- Problem to solve -
From the entries below, copy exactly the lines from the one that contains "Shopify Customer Retention: Turn" through the one that contains "Webinars (208, 2381)", both included, and only those.

- Data for the task -

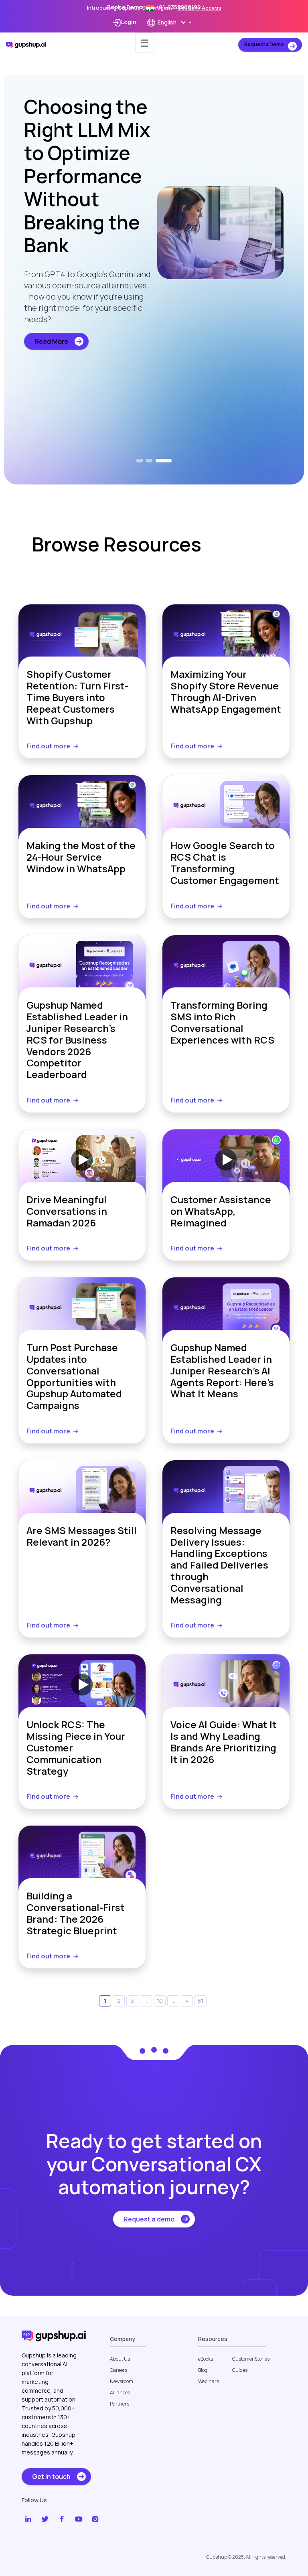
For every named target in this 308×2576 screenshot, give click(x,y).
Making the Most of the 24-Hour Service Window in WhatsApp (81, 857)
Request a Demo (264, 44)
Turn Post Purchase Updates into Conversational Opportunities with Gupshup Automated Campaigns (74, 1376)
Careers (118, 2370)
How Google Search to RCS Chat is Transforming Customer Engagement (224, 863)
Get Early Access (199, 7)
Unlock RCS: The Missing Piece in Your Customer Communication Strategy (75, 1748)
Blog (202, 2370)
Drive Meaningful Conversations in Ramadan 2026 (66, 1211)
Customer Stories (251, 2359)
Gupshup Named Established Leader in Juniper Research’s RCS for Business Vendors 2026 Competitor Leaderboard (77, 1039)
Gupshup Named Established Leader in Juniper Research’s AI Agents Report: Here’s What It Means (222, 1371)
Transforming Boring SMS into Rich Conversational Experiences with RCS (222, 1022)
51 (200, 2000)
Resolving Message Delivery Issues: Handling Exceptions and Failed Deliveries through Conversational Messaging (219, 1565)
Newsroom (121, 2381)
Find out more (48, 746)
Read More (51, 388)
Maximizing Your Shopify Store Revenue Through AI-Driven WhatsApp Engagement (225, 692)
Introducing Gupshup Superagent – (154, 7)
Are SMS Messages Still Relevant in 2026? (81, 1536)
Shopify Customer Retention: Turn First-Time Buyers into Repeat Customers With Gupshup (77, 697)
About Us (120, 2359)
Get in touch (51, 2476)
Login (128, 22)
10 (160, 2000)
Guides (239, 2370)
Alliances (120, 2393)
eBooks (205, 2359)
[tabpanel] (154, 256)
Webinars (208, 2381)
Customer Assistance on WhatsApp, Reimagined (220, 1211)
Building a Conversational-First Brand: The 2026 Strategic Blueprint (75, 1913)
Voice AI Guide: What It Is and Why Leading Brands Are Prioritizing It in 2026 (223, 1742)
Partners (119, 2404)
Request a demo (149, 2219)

- Answer to this exercise -
Shopify Customer Retention: Turn First-Time Buyers into Repeat Customers With Gupshup (77, 697)
About Us (120, 2359)
Get in touch (51, 2476)
Login (128, 22)
10 (160, 2000)
Guides (239, 2370)
Alliances (120, 2393)
eBooks (205, 2359)
[tabpanel] (154, 256)
Webinars (208, 2381)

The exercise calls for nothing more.